The session is a monthly group blogging session with the beer blogging community, hosted by a different blogger each month. This Month is the turn of Nathaniel Southwood who asks us to comment on the issue of drinking alone.
I have known people (lets call them Ms. X) who won’t meet their friends at the pub because Ms. X might get their before their friends and then would have to spend a few moments waiting for their friend. How ludicrous. I feel like picking this person up by the collar and shaking them, “you are a grownup, you are allowed in a pub with out supervision, what do you think is going to happen to you? The locals arn’t going to have you for dinner, and the miserable bloke in the corner won’t say anything against you, he probably won’t even notice you!”. Why do people think that everyone else in the pub will be judging them because they are by themselves?
As someone who doesn’t care what random strangers in the pub think, this really bother me and so I am happy to go to the pub by myself. If someone does think I’m an alcoholic, let them, it doesn’t mean that I am. I have no problem with the idea of drinking by myself. I do not myself feel under pressure to show the world that I have company, that I am able to socialise and that I need the company of others at all times when I am in public. In fact I often feel the urge to go to the pub by myself. I sometimes just want to sit by yourself with a good book, getting away from the noise of home, stress relief. I can see the appeal of quiet pub, a crackling fire, a good book, and pint of something special. What a lovely way to spend a winters evening, eh? The world going by, while you, in the comfort of an arm chair absorb a good book and a good pint. I can’t think of anything more blissful, but it is a bliss not to be shared, for me this moment would be completely spoilt if someone else was there, even a friend. Unfortunately no pubs near me fit that criteria without a considerable walk. Pitty.

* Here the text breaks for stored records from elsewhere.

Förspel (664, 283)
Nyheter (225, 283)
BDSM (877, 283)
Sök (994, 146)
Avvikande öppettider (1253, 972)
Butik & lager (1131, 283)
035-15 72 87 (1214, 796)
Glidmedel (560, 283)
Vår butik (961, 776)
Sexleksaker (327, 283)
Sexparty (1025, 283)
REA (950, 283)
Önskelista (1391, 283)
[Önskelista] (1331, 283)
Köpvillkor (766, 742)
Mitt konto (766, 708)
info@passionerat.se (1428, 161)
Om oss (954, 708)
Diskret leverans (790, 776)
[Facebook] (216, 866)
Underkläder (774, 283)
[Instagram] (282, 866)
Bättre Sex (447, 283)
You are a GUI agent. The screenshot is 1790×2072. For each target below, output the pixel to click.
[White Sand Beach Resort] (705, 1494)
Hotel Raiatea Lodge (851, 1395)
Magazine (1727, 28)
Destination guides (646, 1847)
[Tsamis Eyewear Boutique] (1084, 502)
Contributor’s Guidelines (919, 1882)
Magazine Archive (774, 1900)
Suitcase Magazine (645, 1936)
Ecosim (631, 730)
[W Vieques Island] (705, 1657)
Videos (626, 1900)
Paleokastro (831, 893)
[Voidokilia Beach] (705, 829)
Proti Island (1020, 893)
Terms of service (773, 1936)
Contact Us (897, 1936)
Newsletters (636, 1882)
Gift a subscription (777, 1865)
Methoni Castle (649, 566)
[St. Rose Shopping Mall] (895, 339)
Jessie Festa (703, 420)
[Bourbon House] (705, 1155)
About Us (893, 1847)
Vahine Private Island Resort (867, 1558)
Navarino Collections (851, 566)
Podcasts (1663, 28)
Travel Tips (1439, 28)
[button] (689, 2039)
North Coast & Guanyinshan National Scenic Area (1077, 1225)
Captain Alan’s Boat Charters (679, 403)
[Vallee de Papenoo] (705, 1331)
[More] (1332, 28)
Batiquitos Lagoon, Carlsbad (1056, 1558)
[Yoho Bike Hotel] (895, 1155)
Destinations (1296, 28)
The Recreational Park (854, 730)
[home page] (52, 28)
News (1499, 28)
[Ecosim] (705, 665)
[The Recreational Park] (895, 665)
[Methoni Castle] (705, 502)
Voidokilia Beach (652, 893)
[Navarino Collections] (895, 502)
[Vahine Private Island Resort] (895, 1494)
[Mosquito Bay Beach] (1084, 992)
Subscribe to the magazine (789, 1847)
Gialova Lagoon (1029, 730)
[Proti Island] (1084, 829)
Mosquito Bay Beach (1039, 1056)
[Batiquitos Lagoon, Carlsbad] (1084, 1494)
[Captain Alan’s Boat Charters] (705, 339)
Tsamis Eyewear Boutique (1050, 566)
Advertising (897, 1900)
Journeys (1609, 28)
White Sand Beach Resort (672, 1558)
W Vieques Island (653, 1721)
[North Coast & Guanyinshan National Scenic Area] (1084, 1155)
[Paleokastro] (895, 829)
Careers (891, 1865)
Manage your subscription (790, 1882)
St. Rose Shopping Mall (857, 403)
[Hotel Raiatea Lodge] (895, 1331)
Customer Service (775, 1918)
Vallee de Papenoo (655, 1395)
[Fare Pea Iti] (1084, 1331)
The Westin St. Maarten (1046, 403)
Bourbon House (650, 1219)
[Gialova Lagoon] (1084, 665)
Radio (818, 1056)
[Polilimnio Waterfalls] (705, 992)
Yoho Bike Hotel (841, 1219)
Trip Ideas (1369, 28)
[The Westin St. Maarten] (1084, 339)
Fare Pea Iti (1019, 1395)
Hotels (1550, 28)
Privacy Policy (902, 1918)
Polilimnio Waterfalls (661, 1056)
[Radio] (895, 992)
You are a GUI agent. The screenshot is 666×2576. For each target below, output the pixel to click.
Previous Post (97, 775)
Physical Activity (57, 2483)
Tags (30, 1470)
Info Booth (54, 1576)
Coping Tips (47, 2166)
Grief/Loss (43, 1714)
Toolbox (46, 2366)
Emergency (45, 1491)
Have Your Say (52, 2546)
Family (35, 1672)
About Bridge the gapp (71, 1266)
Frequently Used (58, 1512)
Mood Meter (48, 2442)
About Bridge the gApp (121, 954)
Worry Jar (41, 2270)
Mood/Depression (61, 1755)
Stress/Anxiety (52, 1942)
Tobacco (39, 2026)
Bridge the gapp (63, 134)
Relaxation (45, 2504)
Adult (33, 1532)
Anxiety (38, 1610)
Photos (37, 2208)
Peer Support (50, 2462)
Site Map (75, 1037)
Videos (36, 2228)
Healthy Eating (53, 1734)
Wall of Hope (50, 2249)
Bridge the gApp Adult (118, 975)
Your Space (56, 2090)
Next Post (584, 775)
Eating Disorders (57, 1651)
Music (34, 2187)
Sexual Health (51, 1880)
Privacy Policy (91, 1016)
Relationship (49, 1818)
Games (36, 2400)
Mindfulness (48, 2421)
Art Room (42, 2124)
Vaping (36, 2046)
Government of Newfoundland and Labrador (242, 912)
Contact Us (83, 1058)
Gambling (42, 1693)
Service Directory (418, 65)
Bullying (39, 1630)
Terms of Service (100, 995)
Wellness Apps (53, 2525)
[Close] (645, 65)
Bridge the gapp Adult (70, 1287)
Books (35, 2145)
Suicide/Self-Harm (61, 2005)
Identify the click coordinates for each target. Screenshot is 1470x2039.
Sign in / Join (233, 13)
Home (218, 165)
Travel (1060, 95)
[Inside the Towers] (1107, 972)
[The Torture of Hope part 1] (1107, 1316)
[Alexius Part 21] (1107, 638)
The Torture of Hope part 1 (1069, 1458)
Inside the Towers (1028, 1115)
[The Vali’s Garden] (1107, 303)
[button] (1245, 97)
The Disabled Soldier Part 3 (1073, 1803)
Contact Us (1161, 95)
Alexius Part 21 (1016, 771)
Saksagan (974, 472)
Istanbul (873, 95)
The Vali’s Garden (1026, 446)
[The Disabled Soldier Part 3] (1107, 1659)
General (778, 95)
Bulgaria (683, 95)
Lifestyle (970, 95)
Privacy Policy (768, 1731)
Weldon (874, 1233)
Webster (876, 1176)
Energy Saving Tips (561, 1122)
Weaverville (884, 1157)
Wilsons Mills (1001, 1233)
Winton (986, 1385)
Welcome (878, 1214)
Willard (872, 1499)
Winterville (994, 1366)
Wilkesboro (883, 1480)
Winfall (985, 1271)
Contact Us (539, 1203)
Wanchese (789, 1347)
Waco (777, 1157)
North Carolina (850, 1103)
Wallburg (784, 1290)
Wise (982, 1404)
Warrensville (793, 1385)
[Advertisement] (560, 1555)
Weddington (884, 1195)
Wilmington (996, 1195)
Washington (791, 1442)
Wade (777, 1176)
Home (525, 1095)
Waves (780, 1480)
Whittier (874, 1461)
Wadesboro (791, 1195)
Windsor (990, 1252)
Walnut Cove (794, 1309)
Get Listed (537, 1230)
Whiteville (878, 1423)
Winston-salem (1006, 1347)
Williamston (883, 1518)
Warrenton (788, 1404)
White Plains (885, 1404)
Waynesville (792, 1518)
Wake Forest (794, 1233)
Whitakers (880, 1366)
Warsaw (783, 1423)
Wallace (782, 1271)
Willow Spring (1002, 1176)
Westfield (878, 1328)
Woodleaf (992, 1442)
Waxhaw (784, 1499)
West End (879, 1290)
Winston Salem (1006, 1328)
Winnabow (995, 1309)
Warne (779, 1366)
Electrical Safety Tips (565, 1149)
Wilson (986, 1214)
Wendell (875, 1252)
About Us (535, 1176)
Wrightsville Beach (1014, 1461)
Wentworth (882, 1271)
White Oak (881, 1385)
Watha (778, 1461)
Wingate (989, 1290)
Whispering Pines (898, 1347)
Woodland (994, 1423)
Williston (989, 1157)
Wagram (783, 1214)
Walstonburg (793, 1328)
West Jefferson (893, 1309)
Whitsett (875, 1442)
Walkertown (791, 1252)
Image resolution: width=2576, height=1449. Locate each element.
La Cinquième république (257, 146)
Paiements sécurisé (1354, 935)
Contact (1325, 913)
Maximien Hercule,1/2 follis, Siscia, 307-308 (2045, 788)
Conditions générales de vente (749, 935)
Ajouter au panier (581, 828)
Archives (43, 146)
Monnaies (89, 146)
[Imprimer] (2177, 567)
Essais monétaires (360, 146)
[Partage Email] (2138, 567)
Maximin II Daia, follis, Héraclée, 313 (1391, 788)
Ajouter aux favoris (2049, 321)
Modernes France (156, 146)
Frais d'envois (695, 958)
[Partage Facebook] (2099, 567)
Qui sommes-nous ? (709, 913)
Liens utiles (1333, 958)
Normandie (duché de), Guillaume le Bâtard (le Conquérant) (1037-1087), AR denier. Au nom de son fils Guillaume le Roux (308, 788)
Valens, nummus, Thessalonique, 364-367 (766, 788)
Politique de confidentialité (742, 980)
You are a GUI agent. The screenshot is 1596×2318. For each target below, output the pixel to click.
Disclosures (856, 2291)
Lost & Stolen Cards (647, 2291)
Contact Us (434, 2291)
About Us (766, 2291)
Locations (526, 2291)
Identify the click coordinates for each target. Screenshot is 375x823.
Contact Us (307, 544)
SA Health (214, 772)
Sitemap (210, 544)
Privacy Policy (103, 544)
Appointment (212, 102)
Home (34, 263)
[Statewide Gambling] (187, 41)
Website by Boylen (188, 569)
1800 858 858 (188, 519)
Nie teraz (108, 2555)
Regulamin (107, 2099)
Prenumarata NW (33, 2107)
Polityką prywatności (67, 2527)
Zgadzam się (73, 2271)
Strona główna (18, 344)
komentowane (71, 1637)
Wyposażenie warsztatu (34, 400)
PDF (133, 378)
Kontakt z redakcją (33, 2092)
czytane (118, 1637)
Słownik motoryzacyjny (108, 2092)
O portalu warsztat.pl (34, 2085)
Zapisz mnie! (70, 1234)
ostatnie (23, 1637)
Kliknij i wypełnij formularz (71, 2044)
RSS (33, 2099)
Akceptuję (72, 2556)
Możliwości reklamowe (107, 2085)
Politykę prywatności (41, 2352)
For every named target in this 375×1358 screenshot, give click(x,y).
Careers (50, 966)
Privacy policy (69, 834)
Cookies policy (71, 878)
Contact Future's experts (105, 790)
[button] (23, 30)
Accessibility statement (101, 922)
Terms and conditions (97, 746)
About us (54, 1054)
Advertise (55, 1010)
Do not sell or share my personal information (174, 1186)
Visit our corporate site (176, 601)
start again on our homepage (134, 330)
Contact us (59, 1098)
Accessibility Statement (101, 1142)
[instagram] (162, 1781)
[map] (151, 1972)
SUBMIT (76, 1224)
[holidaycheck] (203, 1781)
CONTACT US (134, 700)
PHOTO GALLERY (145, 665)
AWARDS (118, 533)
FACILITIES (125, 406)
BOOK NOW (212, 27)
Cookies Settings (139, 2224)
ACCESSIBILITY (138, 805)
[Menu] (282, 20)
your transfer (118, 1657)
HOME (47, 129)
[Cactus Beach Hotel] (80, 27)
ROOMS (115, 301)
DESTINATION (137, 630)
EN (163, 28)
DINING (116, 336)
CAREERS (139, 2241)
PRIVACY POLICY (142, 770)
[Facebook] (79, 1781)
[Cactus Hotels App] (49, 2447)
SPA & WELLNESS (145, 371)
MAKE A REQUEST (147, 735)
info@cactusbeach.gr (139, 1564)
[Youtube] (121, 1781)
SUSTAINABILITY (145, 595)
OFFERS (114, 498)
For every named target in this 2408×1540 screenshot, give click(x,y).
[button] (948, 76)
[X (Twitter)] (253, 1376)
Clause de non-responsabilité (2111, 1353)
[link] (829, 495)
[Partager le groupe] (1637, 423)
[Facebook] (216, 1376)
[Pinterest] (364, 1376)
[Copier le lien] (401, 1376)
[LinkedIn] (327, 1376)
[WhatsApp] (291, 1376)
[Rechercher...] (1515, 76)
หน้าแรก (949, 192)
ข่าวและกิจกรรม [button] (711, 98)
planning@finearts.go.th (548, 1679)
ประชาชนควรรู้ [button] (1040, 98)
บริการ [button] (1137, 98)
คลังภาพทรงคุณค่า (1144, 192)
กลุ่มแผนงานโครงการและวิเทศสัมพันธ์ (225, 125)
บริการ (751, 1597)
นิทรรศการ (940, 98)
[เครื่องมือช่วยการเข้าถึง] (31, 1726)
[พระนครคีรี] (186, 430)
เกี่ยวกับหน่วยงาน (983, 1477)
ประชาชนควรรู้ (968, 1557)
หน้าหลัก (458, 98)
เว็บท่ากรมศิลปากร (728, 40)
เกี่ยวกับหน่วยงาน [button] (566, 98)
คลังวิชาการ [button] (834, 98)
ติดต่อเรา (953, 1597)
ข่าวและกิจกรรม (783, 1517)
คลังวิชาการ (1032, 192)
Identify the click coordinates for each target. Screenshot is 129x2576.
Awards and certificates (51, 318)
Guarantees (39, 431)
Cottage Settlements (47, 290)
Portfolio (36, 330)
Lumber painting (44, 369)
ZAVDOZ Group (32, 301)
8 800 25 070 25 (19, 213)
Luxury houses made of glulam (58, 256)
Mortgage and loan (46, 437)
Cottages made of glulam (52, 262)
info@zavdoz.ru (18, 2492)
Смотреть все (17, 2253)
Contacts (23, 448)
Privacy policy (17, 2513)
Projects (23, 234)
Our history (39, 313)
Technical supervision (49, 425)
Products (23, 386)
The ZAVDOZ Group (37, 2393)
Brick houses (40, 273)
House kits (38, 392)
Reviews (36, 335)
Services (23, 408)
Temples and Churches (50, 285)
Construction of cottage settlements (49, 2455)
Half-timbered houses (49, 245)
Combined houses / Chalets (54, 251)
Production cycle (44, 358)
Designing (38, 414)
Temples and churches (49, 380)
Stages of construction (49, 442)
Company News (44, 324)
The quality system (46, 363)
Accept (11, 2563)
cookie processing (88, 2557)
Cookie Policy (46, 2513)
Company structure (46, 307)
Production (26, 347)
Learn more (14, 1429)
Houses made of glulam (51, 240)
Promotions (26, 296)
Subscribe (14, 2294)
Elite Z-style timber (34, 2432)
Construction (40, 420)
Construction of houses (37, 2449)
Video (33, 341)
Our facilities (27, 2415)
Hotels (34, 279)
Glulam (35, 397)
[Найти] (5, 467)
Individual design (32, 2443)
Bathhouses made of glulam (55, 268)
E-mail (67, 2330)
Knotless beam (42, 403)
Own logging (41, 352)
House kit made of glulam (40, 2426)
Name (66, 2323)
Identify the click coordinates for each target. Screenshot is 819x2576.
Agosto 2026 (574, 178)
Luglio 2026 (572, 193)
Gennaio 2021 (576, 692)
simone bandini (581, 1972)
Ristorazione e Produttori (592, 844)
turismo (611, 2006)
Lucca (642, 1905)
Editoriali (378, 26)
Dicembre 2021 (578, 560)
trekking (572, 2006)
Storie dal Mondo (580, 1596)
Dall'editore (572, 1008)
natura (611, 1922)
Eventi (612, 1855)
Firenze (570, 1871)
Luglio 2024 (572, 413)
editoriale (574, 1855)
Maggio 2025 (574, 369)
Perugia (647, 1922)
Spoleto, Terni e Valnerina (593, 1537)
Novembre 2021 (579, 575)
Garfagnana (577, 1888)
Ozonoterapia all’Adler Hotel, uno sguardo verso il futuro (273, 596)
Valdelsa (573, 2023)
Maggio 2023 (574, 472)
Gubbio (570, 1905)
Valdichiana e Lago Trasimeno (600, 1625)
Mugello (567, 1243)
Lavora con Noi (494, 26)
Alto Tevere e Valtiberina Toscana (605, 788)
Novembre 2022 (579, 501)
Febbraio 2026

Depending on the type of pub you can go out and meet new people, many bubs are very sociable and you can easily spark up a conversation at the bar with nearly any of the regualars, why not make a new friend?
Another thing that I do quite a lot is go to pubs and bars by myself which have got live music on. If I want to see a band and my friends don’t, well why would that stop me. I’m just going to be one more in the crowd, I get to see the band and no one else even knows I was there, unless I talk to them, but that’s up to you.
I suppose, in conclusion, I can understand why people don’t want to go by themselves, but I can’t square it in my head for myself. If I want to do something I just do it. What I can’t understand is why do people have to be in company if they have a drink in their hand? Does the rest of the world really look at you and make judgements? Or are you looking at the rest of the world wondering what they are all thinking about you when really they haven’t even noticed you?